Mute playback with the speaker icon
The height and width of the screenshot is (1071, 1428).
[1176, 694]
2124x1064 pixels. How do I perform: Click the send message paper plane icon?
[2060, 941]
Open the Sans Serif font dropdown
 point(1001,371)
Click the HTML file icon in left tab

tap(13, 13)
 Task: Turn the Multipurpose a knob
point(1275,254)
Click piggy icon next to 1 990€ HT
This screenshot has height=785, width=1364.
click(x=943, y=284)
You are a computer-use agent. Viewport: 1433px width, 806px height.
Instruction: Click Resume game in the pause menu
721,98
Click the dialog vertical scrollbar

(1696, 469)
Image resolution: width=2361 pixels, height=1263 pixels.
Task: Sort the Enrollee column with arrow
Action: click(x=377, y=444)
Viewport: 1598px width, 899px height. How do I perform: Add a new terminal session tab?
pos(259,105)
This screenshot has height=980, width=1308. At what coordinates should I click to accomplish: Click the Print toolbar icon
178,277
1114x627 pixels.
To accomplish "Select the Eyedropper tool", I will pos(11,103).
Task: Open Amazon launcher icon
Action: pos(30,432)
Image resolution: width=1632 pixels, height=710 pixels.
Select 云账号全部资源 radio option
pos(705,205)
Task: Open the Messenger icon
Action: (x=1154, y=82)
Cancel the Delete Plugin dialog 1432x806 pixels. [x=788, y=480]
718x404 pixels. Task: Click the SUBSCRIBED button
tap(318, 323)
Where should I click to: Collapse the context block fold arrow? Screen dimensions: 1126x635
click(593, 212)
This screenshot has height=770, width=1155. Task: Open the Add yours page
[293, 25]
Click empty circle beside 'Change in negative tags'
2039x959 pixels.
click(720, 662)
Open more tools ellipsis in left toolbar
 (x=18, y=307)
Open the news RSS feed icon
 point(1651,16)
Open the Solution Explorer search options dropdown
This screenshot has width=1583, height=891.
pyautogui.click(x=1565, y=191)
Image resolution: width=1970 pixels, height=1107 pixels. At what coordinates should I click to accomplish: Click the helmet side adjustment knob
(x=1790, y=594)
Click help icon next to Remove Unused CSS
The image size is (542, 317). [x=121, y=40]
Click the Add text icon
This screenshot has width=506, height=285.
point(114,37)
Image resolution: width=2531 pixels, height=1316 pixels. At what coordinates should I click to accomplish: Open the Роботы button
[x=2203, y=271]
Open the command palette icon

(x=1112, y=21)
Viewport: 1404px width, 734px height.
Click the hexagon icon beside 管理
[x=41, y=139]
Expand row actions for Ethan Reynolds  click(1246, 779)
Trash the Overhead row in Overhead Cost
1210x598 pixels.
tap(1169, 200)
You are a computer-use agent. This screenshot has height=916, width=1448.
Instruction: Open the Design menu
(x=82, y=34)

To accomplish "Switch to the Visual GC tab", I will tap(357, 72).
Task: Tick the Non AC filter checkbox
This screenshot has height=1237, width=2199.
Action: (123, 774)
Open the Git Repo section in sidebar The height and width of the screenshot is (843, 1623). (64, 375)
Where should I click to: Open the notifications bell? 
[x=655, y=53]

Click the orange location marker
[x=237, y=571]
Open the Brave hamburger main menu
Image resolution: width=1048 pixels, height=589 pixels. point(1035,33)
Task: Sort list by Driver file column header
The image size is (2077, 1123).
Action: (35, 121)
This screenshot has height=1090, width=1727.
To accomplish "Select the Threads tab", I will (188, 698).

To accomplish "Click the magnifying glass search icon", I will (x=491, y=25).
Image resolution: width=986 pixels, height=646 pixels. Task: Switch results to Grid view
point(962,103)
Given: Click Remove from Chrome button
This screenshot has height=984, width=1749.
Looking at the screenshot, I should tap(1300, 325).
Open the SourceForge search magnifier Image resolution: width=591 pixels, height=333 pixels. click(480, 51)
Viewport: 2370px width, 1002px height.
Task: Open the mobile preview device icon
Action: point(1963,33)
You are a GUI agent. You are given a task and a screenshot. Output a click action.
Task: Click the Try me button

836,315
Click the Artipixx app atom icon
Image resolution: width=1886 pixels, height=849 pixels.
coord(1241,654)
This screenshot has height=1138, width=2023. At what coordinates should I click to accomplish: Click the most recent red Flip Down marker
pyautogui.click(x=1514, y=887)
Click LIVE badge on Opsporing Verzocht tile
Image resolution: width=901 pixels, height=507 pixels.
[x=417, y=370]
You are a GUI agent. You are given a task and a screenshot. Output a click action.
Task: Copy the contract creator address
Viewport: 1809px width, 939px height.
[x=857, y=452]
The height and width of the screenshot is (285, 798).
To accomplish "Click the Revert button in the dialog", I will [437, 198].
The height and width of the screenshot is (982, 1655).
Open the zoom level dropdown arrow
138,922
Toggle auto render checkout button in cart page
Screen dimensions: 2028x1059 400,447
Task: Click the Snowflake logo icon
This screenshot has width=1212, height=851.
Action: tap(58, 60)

━━━━

**Exercise**
When you retype the data above, start at its first line, stop after the line containing "You are a computer-use agent. Viewport: 1433px", and leave out everything else.

**Your response**
Mute playback with the speaker icon
The height and width of the screenshot is (1071, 1428).
[1176, 694]
2124x1064 pixels. How do I perform: Click the send message paper plane icon?
[2060, 941]
Open the Sans Serif font dropdown
 point(1001,371)
Click the HTML file icon in left tab

tap(13, 13)
 Task: Turn the Multipurpose a knob
point(1275,254)
Click piggy icon next to 1 990€ HT
This screenshot has height=785, width=1364.
click(x=943, y=284)
You are a computer-use agent. Viewport: 1433px width, 806px height.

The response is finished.